I have the following code, the idea of which is to catch this at the response processing stage (as I'm not exactly sure how requests redirecting to other requests works), check the URL, and if it matches the one I'm trying to filter out then return an IgnoreRequest exception, if not, return the response as usual so that it can continue to be processed.
from scrapy.exceptions import IgnoreRequest
from scrapy import log
class CustomDownloaderMiddleware:
def process_response(request, response, spider):
log.msg("In Middleware " + response.url, level=log.WARNING)
if response.url == "http://www.achurchnearyou.com//":
return IgnoreRequest()
else:
return response
and I add this to the dict of middlewares:
DOWNLOADER_MIDDLEWARES = {
'acny.middlewares.CustomDownloaderMiddleware': 650
}
with a value of 650, which should - I think - make it run directly after the RedirectMiddleware.
However, when I run the crawler, I get an error saying:
ERROR: Error downloading <GET http://www.achurchnearyou.com/venue.php?V=00001>: process_response() got multiple values for keyword argument 'request'
This error is occurring on the very first page crawled, and I can't work out why it is occurring - I think I've followed what the manual said to do. What am I doing wrong?
I've found the solution to my own problem - it was a silly mistake with creating the class and method in Python. The code above needs to be:
from scrapy.exceptions import IgnoreRequest
from scrapy import log
class CustomDownloaderMiddleware(object):
def process_response(self, request, response, spider):
log.msg("In Middleware " + response.url, level=log.WARNING)
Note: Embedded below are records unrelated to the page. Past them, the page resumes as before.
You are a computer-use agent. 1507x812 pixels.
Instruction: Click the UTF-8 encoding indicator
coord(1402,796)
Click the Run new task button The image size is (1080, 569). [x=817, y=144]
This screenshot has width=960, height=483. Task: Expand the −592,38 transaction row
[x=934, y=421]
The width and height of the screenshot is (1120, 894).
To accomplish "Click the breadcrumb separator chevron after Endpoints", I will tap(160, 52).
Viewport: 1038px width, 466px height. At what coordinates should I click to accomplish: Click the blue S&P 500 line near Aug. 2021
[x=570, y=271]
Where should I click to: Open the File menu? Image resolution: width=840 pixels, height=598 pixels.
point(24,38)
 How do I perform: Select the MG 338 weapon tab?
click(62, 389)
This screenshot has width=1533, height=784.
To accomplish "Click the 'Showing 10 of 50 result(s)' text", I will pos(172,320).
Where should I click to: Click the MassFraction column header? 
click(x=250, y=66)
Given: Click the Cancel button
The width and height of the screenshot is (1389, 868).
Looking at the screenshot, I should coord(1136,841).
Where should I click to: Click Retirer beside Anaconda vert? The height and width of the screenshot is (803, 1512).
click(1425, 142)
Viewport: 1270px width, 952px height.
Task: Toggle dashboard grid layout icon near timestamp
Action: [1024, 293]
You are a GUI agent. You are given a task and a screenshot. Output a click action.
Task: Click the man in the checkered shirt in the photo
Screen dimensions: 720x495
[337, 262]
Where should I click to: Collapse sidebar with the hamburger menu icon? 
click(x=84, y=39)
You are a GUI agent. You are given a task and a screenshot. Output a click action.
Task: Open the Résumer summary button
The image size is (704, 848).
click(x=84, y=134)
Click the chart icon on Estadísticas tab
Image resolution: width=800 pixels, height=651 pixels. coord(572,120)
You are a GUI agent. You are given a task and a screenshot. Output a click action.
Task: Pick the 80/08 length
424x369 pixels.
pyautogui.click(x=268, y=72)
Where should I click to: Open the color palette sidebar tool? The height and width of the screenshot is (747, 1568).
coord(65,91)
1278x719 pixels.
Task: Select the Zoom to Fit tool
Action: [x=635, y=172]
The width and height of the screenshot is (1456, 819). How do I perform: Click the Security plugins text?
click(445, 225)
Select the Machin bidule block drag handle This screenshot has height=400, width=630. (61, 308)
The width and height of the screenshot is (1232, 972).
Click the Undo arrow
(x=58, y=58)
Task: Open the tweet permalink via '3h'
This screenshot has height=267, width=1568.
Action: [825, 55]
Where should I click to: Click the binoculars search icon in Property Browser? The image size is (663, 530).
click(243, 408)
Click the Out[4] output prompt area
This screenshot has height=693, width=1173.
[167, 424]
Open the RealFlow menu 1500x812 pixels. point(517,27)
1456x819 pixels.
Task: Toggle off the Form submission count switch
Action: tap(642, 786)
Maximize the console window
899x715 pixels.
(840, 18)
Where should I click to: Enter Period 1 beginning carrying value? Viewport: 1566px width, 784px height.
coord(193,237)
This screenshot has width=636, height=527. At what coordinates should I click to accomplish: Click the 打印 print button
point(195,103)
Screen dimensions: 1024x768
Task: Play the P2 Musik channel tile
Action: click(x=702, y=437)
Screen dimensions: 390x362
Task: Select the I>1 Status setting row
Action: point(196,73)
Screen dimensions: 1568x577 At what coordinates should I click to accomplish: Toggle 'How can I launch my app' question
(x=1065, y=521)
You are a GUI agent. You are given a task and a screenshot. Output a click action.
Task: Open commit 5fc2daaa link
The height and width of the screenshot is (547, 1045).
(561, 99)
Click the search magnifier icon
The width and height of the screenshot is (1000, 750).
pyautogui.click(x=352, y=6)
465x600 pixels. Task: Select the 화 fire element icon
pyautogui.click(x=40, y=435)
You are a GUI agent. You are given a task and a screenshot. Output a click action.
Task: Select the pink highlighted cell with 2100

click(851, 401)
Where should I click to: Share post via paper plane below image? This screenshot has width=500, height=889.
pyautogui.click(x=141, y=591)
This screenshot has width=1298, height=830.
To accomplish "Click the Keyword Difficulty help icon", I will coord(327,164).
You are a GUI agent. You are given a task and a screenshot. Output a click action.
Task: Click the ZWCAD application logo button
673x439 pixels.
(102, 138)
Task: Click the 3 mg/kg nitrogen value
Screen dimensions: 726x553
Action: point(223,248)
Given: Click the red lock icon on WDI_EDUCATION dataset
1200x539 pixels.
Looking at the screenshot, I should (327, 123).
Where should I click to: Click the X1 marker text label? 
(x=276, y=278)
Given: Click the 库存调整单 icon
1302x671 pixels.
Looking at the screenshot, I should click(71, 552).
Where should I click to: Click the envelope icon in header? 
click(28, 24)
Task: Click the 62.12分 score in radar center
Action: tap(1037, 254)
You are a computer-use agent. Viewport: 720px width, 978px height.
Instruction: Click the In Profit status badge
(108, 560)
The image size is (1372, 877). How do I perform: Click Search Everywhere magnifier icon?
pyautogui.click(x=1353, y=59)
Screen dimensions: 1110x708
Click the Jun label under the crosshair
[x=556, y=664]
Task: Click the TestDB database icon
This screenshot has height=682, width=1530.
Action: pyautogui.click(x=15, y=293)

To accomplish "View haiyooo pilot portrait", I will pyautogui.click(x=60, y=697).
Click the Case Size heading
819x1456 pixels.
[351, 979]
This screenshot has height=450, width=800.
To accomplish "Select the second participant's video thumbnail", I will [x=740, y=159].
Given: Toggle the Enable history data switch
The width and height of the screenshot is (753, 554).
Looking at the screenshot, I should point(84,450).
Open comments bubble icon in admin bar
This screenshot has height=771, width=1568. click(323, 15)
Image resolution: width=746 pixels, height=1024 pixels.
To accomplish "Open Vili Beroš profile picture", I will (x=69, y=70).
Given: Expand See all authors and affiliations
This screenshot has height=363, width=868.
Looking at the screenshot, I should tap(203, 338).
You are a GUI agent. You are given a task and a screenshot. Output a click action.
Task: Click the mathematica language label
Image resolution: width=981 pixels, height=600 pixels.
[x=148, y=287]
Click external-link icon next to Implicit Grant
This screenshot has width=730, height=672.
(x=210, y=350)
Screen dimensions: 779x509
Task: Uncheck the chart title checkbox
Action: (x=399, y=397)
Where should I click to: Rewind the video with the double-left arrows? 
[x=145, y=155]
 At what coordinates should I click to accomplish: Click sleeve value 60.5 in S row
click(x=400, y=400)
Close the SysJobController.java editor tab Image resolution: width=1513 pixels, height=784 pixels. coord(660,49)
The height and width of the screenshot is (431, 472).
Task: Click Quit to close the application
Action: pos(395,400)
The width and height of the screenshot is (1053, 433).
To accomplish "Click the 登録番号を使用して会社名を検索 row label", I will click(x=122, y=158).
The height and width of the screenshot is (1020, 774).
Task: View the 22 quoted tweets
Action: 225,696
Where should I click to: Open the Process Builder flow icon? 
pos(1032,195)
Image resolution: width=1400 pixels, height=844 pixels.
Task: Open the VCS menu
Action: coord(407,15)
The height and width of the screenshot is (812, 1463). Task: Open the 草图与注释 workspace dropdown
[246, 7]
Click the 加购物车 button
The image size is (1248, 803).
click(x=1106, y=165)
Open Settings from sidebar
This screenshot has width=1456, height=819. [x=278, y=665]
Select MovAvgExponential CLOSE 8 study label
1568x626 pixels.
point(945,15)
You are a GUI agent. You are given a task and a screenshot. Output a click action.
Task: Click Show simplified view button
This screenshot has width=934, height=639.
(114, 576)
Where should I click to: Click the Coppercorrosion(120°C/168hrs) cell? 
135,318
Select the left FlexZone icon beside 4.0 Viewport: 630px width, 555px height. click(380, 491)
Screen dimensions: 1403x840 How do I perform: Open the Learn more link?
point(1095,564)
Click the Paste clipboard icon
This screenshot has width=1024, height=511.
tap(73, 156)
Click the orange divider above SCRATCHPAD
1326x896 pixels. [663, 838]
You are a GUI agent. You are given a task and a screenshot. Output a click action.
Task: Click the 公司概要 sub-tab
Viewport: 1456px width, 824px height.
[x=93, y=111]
if response.url == "http://www.achurchnearyou.com//":
raise IgnoreRequest()
else:
return response
That is, there needs to be a self parameter for the method as the first parameter, and the class needs to inherit from object.
If you know which requests are redirected to the problematic ones, how about something like:
def parse_requests(self, response):
....
meta = {'handle_httpstatus_list': [301, 302]}
callback = 'process_redirects'
yield Request(url, callback=callback, meta=meta, ...)
def process_redirects(self, response):
url = response.headers['location']
if url is no good:
return
else:
...
This way you avoid downloading useless responses.
And you can always define your own custom redirect middleware.